WHAT YOU HAVE TO DO: Search the material for the string "WhatsApp", then show every line where it turns up.

═══ GIVEN INFORMATION ═══

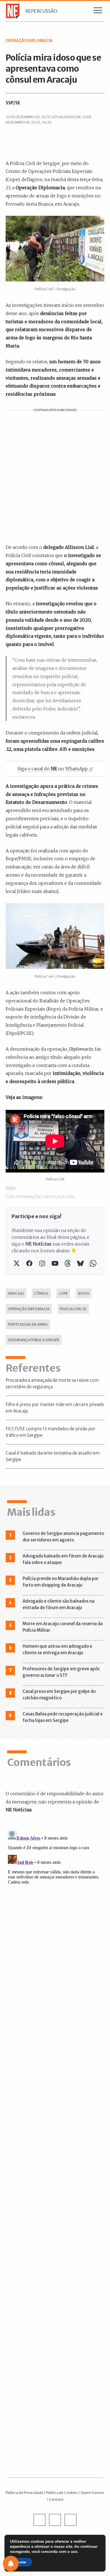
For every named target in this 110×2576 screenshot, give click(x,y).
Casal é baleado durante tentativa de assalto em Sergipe (53, 1456)
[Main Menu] (98, 11)
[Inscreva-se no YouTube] (55, 1263)
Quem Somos (92, 2492)
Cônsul (41, 1293)
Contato (56, 2499)
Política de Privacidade (24, 2492)
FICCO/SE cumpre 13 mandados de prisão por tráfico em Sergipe (50, 1432)
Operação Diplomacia (29, 1308)
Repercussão (41, 11)
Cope (63, 1293)
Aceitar (21, 2562)
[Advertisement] (55, 476)
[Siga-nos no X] (16, 1263)
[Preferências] (11, 2563)
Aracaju (16, 1293)
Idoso (83, 1293)
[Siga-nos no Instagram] (42, 1263)
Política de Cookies (62, 2492)
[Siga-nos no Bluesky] (80, 1263)
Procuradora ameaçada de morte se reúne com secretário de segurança (52, 1383)
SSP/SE (13, 102)
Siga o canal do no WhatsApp (52, 768)
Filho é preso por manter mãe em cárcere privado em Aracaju (55, 1408)
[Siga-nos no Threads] (67, 1263)
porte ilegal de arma (28, 1324)
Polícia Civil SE (73, 1308)
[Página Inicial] (10, 11)
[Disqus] (55, 1898)
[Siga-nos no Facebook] (29, 1263)
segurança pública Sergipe (34, 1340)
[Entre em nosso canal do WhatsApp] (93, 1263)
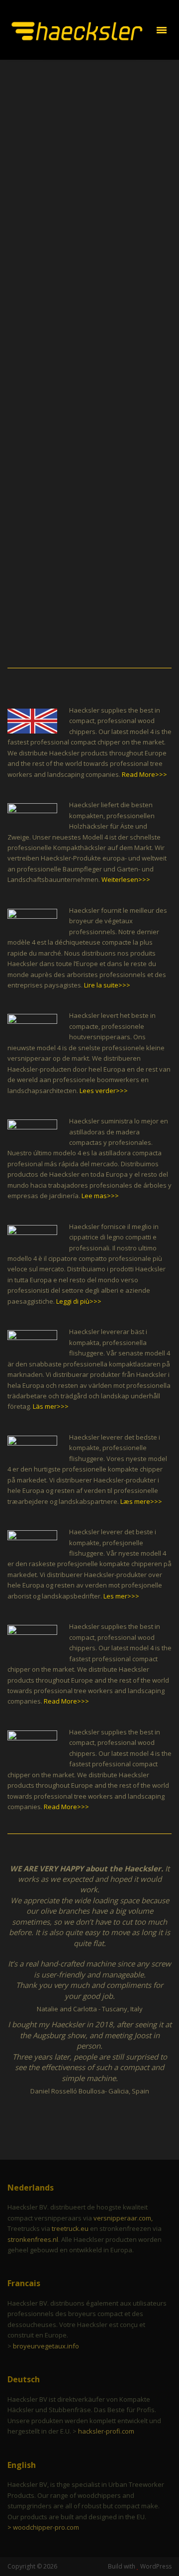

═══

RESULT:
Siga o canal do no WhatsApp (52, 768)
[Entre em nosso canal do WhatsApp] (93, 1263)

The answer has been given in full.